Should Ontario switch off the gas when it comes to home heating?
90 per cent of the homes in Ontario that have natural gas use it for heating
When Devin Arthur and his wife were looking for a home in Greater Sudbury six years ago, there wasn't much debate about the kind of furnace they were looking for.
"Our prerequisite for a house was natural gas heating," said Arthur, a father of two who works in information technology.
He hasn't thought much about the furnace in his Val Therese home since then. He is, however, wondering if his $80-a-month bill will go up with the new cap-and-trade system that came in Jan. 1.
"I wish it was more affordable to switch to electric heating just because it's better for the environment, but natural gas is infinitely more affordable," said Arthur.
Even with cap-and-trade adding $80-a-year to the average bill, Union Gas spokesperson Andrea Stass said the utility doesn't expect to lose many customers.

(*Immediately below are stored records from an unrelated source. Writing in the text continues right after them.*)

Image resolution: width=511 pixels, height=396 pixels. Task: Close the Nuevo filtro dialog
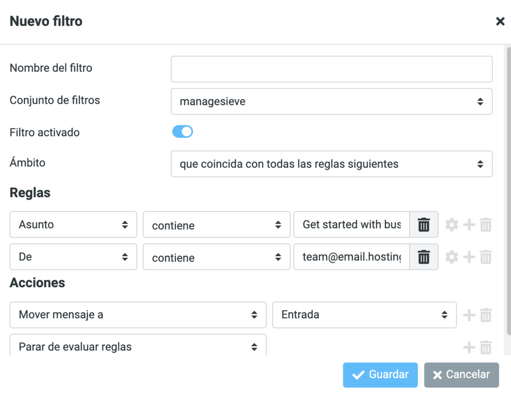click(500, 21)

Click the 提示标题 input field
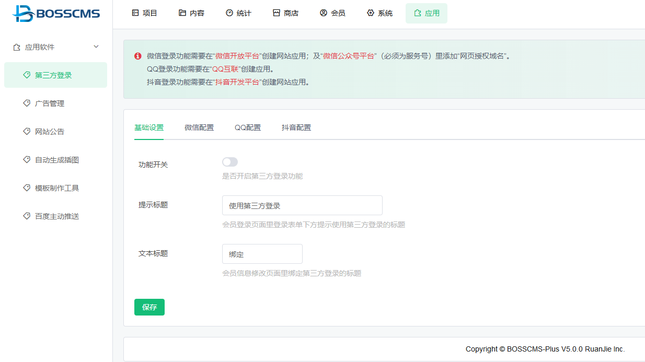(x=302, y=205)
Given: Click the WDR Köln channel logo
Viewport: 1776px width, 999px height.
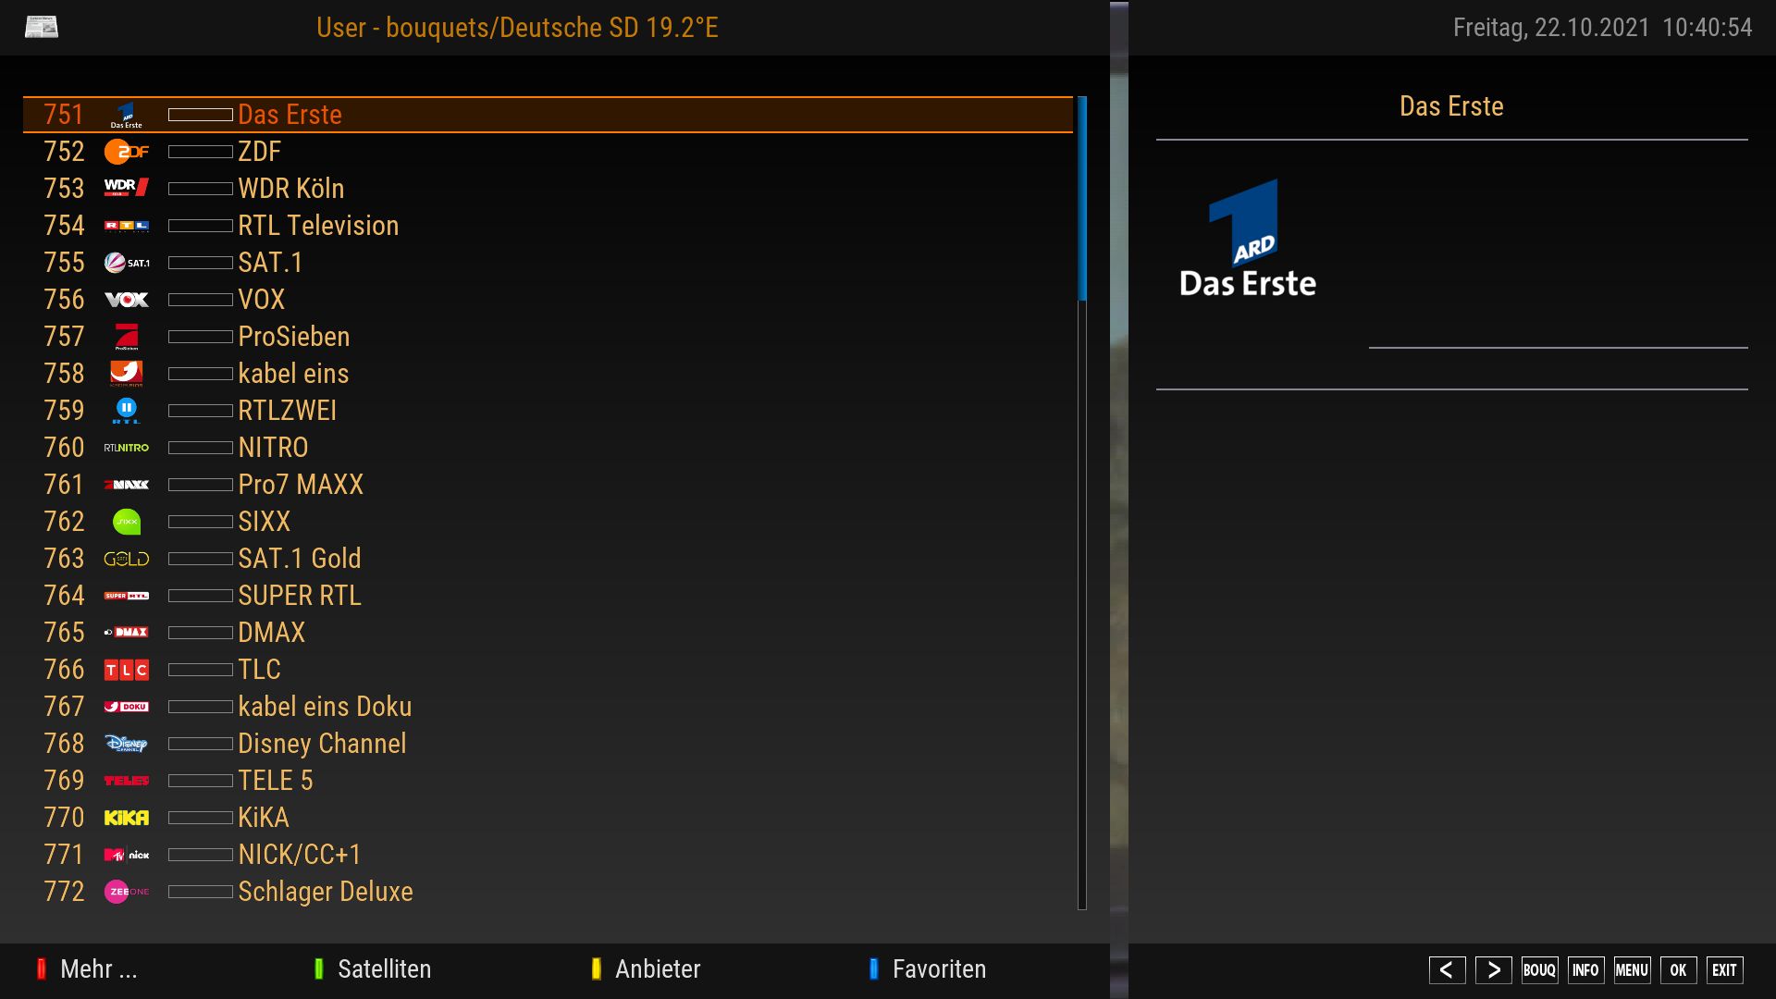Looking at the screenshot, I should coord(126,188).
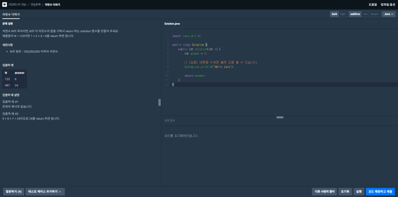Click the 초기화 reset button
This screenshot has height=197, width=398.
click(x=345, y=192)
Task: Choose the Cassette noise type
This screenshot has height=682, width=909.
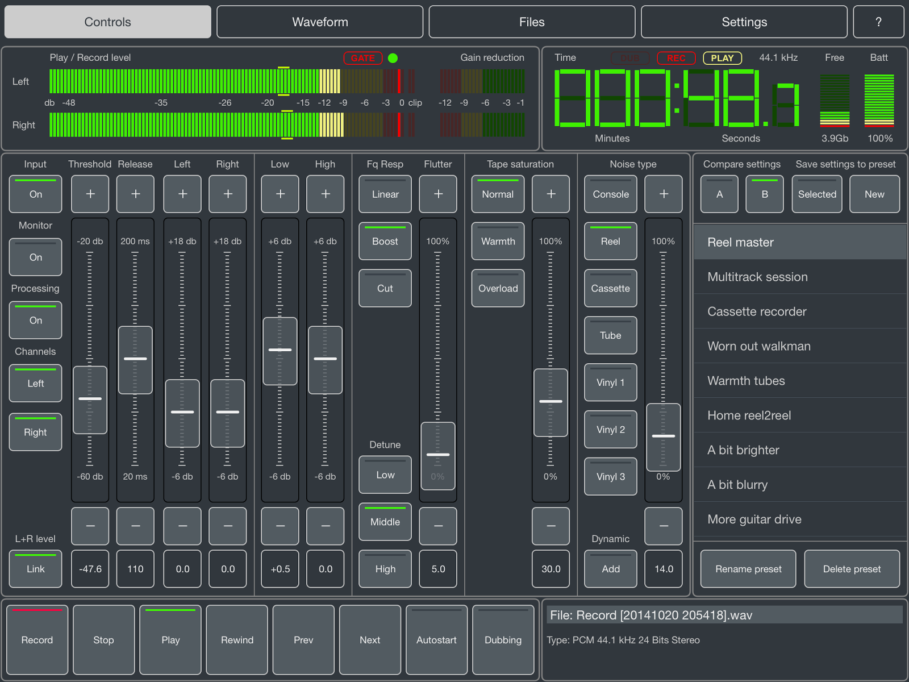Action: point(610,288)
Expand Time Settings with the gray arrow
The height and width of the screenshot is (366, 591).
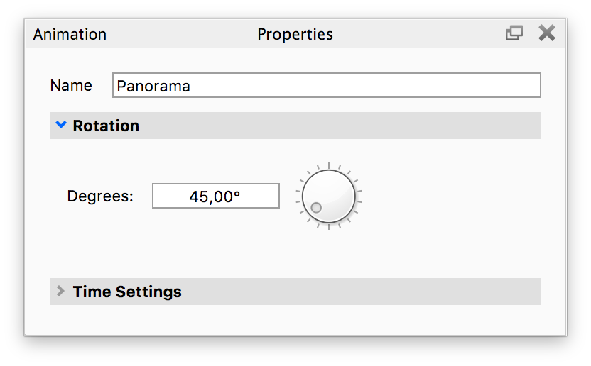(x=60, y=291)
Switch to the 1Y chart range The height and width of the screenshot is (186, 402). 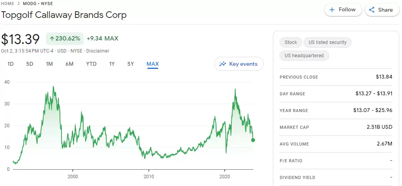coord(112,64)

"Any increase concerns customers I'm sure," she said, "but it's important to note that the cost of competing energy sources is also rising."

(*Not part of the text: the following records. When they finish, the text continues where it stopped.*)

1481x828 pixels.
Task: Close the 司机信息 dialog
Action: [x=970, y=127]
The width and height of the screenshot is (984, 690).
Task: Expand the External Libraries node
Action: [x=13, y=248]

With pipeline expansion, Union Gas usually gets 25,000 new customers every year, Stass said, adding that the company supplies 136,000 homes in northeastern Ontario.
Natural gas is used to heat 3.5 million homes and businesses in the province, far more than other options.
'It's going to be a little scary'
There were reports that the province was considering a phase-out of natural gas as part of its climate change action plan, but the Liberal government disputed that.
Sudbury's Cathy Orlando, the national director of the Citizens Climate Lobby, said a slow transition off natural gas would be best.
"By 2050, there's no reason that almost all homes in Canada should be off of most fossil fuels," Orlando said.
"It's going to be a little scary, but we need to do it. We need to transition away from fossil fuels. We need to start now, because the cost of not transitioning away is far scarier."
Orlando said she sees geothermal systems eventually replacing gas as the home heat of choice, but with price tags running over $20,000, that might not happen without government incentives.